Maya Ganesh

Kontakt

Maya Ganesh
Am Sande 5
21335 Lüneburg
lg069809@stud.leuphana.de

Maya works at the intersection of digital technologies, human rights, visual advocacy, cybersecurity and privacy as a researcher, writer and information-activist. She spent close to eight years at Tactical Technology Collective and left in late 2017 to focus on her doctoral work at Leuphana University investigating machine learning, ethics and accountability. She writes for Cyborgology, a technology and theory blog.

Forschungsprojekt

Tests, testing and standards of machine intelligence

My research is a socio-technical investigation of how tests, testing, and standards of machine intelligence (or, 'artificial' intelligence, or AI)  relate to imaginations and practices of ethics and accountability in the Law, Computer Science, and in context of the public discourse around AI. Taking the case of driverless cars and autonomous driving, my work responds to the question: “How do tests and testing of machine intelligence and the development of measures and standards, enable discursive, material and protocological regulation of these intelligences in automated decision-making contexts?” I develop this through three empirical sites: the mainstream and academic discourse on ethics tests as applied to machine learning indriverless car technology; an analysis of the material and epistemological outcomes of initiatives around algorithmic accountability’; and through participation in standards-setting for algorithmic regulation.
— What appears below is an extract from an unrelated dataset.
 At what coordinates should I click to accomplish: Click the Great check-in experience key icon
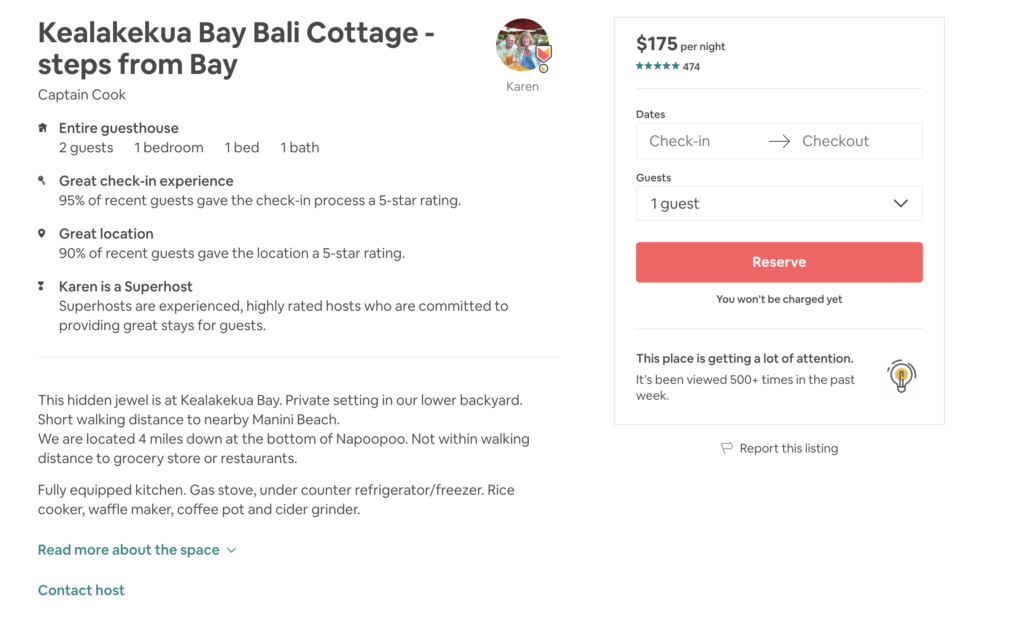(42, 181)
Machine intelligence has been known through tests such as the Turing Test, and through proxies for human intelligence such as games of Chess, Go, and Jeopardy; now, machine intelligence is supposed to drive a car. What do tests imply for how similarities and differences between human and machine are produced, and what do they mean for how machines are held to account for decisions made? 

The thought experiment known as the The Trolley Problem has become a popular way to introduce the ‘ethics of autonomous driving'; derivatives such as the Lin Problem (2013) and the Moral Machine project can be found amidst a growing body of Legal and Computer Science literature. In these formulations, the question is framed as 'Is there an ethics of autonomous driving?' or 'Can ethics be programmed into driverless cars?'  In material terms, ‘programming ethics’ comes down to verifying that machine learning can distinguish and assess different objects on the road and make a decision about how to respond to that object in the case of a potential accident. And while it is possible that these tests are not entirely reliable or valid tests of automated decision-making in driverless cars, they have become powerful imaginaries in shaping discourses about ethics and autonomous vehicles and even among engineers and auto manufacturers. 

I read tests of machine learning and machine intelligence as Barad-ian apparatuses (2007). The apparatus is not merely a laboratory device that measures things as per human scale, but is a material-discursive practice that produces ‘subjects’ and ‘objects’, is boundary-making, and “are themselves phenomena” with “no distinct boundaries but are open ended practices” (p 146). The test-as-apparatus is itself a construction, and is inextricably shaped by the very thing it seeks to measure. During my time at MECS I will unpack how tests work as apparatuses, the scales they produce of what ethics, human and machine intelligence are. 

Barad, K. (2007) Meeting The Universe Halfway: Quantum Physics And The Entanglement Of Matter And Meaning. Durham and London: Duke University. 

 Lin, P (2013) The ethics of autonomous cars. The Atlantic.www.theatlantic.com/technology/archive/2013/10/the-ethics-of-autonomous-cars/280360/  Retrieved December 20, 2016

Rahwan, I (2016) The Social Dilemma of Driverless Cars. Tedx Cambridge. moralmachine.mit.edu  Retrieved www.youtube.com/watch 14 November 2017.